I woke up this morning with images of Alaska in the Autumn flickering in my brain. Canary yellow foliage reflected in a milky green lake. Thatches of amber-hued leaves glowing atop tall, slender trees. Fields set ablaze with stalks of crimson fireweed.

I loved the way Alaska looked in Autumn, painted in vibrant colors that could have only come from God's palette. Some crisp mornings, before the sun had chased away the chill, I would grab my camera, hop in the car, and drive around snapping shots of the masterpiece unfolding before me.
I always felt a strange melange of emotions: awe and elation to be witnessing such beauty and sadness in realizing it would soon end. I would look at the world around me and feel an impending sense of gloom, as the termination dust crept further down the mountains signaling winter's approach.

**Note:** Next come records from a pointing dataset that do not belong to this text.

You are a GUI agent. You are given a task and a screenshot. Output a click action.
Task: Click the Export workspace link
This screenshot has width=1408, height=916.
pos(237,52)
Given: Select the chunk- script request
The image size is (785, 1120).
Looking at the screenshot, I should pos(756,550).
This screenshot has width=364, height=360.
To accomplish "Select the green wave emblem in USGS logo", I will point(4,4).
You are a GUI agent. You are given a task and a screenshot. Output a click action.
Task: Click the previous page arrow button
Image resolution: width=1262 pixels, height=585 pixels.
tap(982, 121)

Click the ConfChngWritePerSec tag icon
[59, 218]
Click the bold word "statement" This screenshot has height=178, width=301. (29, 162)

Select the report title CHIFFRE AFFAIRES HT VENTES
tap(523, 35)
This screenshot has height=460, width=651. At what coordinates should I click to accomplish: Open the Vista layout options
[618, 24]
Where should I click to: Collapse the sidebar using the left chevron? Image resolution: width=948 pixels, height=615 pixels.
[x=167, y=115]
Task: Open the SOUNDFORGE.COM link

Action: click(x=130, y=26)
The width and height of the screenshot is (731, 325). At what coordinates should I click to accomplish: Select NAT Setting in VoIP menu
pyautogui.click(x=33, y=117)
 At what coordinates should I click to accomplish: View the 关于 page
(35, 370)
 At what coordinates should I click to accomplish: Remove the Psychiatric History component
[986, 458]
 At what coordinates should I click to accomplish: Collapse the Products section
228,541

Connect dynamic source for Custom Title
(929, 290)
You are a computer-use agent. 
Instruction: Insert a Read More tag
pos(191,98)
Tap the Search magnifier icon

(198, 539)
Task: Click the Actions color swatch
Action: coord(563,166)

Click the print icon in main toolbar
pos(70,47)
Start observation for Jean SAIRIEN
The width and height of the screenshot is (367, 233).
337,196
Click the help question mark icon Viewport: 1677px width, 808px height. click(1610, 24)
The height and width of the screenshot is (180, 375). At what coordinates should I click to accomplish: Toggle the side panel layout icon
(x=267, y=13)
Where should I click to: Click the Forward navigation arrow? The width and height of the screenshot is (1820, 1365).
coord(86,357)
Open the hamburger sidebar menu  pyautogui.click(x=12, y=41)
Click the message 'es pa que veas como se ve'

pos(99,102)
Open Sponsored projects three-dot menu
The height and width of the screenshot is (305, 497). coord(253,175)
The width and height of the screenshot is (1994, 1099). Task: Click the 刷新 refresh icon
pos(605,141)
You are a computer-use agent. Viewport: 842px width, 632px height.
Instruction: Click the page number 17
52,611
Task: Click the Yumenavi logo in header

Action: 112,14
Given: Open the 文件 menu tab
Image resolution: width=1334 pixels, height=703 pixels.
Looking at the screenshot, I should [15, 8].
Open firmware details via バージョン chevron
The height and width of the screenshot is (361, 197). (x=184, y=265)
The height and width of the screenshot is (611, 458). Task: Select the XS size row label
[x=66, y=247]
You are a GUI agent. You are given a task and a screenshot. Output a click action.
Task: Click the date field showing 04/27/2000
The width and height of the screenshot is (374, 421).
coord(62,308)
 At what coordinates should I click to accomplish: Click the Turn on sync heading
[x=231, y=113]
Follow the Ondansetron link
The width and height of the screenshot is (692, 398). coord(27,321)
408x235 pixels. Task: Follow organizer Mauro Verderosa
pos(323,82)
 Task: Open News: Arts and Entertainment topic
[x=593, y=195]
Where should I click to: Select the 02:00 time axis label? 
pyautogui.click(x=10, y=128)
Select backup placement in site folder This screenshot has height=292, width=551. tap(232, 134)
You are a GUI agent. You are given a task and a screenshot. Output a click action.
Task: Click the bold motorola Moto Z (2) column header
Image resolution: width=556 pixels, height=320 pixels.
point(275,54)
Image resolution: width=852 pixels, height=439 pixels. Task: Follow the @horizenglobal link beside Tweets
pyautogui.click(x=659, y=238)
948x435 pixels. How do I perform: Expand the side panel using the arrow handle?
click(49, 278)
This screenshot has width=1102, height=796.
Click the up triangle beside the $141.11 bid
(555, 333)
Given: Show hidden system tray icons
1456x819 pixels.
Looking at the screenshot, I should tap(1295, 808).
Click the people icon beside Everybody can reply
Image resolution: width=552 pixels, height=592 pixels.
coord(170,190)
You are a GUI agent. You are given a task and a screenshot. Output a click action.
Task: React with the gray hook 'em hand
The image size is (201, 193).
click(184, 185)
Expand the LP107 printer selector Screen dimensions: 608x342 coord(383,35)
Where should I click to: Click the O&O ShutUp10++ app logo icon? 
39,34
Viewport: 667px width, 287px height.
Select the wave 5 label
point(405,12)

I don't know why I woke up this morning thinking about Alaska in the Autumn. I did not enjoy my time in that barren wasteland (devoid of sunshine and shopping malls). For me, Alaska came to be a place of cold, dark, loneliness. It is a place I associate with hardship and misery.
And yet...images of Alaska in the Autumn continue to play in my mind like a favorite movie, flickering on a screen somewhere deep in my brain. Memories are like that, though, aren't they? They flicker to life without warning, forcing you to play and replay a scene you have viewed many times before.